# What to do:
Please quote the stretch of data from its beginning through the line containing "Looking at the screenshot, I should coord(283,361).", word for word and with nothing else.

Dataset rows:
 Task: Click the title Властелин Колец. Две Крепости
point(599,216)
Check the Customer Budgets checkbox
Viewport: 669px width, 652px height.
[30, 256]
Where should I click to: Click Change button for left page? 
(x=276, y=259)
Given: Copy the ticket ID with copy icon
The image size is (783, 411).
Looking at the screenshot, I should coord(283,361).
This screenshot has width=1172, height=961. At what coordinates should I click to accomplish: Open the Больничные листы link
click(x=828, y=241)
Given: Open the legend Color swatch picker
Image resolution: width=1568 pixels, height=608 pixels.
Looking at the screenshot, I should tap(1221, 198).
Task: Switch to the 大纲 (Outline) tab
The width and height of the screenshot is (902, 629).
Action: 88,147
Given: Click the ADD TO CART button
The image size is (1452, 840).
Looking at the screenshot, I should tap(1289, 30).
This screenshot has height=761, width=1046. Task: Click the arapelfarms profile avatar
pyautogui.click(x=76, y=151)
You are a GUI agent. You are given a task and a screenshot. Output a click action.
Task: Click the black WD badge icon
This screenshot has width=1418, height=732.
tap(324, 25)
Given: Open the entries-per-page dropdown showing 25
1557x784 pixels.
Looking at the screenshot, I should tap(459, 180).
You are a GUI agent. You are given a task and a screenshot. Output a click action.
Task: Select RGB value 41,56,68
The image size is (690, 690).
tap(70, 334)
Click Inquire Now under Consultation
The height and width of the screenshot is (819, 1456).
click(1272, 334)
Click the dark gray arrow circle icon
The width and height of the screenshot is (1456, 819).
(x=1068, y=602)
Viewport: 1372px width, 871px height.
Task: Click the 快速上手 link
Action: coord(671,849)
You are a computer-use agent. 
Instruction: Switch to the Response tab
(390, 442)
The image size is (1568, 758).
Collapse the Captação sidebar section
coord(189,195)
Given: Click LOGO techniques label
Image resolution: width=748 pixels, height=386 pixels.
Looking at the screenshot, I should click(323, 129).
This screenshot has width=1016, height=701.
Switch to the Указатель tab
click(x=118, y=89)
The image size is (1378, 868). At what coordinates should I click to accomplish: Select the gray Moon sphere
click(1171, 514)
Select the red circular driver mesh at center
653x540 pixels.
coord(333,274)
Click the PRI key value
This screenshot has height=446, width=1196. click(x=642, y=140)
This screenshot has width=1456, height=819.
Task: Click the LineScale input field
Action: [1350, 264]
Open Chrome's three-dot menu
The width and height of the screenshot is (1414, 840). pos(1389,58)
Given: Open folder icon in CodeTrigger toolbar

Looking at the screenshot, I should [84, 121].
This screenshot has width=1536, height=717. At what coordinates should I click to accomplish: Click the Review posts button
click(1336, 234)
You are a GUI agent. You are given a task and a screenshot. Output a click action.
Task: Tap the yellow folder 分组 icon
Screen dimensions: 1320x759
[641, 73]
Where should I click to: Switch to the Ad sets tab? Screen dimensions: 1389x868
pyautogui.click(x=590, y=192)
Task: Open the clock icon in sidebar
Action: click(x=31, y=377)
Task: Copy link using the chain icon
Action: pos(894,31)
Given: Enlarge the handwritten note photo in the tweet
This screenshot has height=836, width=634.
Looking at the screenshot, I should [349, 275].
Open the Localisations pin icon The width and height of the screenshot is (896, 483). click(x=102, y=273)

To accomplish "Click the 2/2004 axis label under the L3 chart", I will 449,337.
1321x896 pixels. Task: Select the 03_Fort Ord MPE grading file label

# Task answer:
 Task: Click the title Властелин Колец. Две Крепости
point(599,216)
Check the Customer Budgets checkbox
Viewport: 669px width, 652px height.
[30, 256]
Where should I click to: Click Change button for left page? 
(x=276, y=259)
Given: Copy the ticket ID with copy icon
The image size is (783, 411).
Looking at the screenshot, I should coord(283,361).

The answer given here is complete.